### Material for this exercise
***

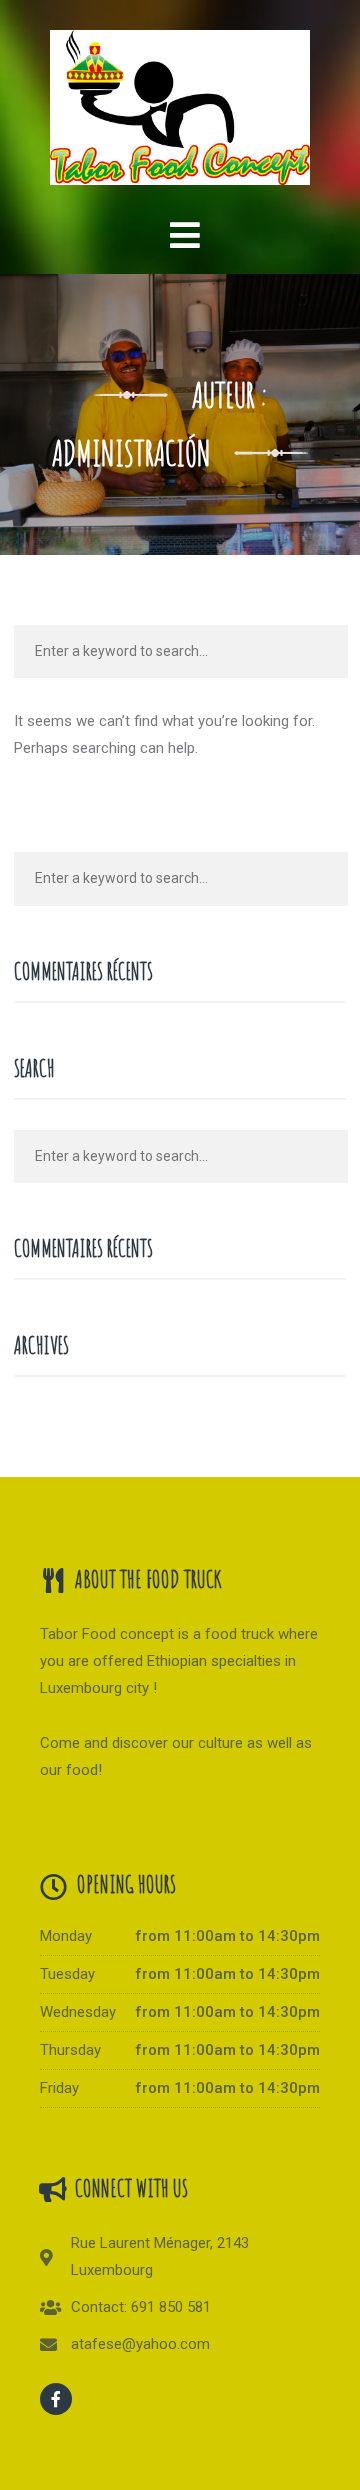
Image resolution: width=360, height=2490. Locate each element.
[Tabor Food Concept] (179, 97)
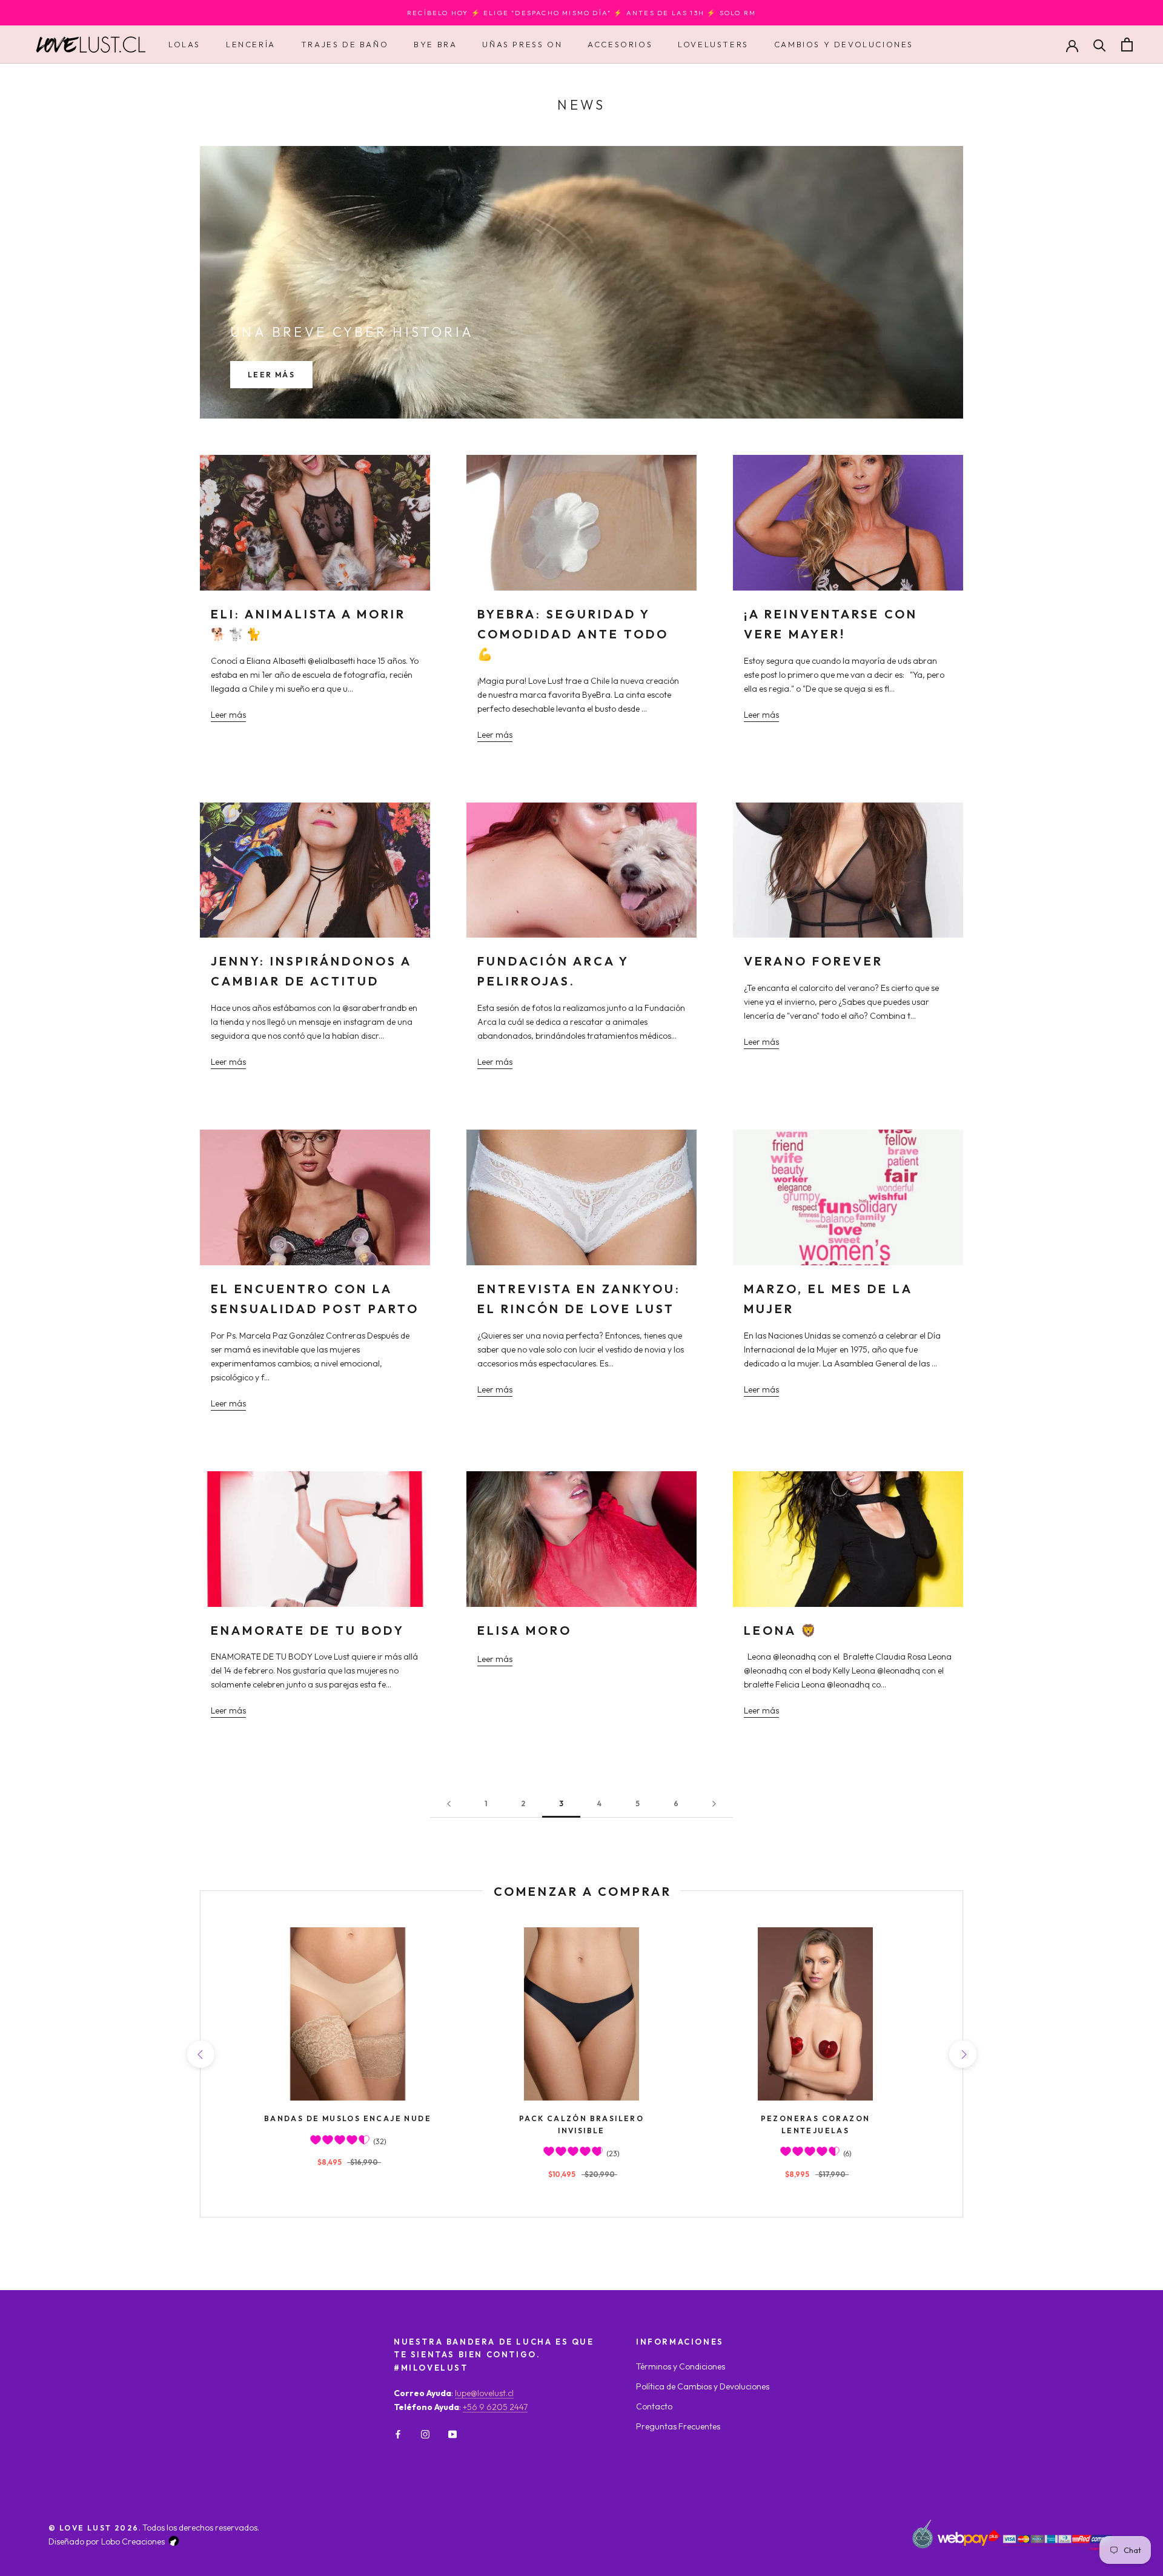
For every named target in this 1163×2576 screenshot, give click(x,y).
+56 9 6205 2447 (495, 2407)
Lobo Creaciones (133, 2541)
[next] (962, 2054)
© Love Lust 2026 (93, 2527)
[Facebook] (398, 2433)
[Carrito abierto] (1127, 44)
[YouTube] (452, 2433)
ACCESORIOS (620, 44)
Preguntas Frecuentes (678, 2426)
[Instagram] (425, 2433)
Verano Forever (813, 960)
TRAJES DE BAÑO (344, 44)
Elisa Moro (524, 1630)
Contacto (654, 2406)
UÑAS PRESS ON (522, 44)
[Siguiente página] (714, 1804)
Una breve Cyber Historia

***

### The task
Print out the material verbatim, skipping pictures.

### Written solution
Image resolution: width=360, height=2490. Locate each element.
[Tabor Food Concept] (179, 97)
For every named target in this 1163×2576 screenshot, give click(x,y).
+56 9 6205 2447 (495, 2407)
Lobo Creaciones (133, 2541)
[next] (962, 2054)
© Love Lust 2026 (93, 2527)
[Facebook] (398, 2433)
[Carrito abierto] (1127, 44)
[YouTube] (452, 2433)
ACCESORIOS (620, 44)
Preguntas Frecuentes (678, 2426)
[Instagram] (425, 2433)
Verano Forever (813, 960)
TRAJES DE BAÑO (344, 44)
Elisa Moro (524, 1630)
Contacto (654, 2406)
UÑAS PRESS ON (522, 44)
[Siguiente página] (714, 1804)
Una breve Cyber Historia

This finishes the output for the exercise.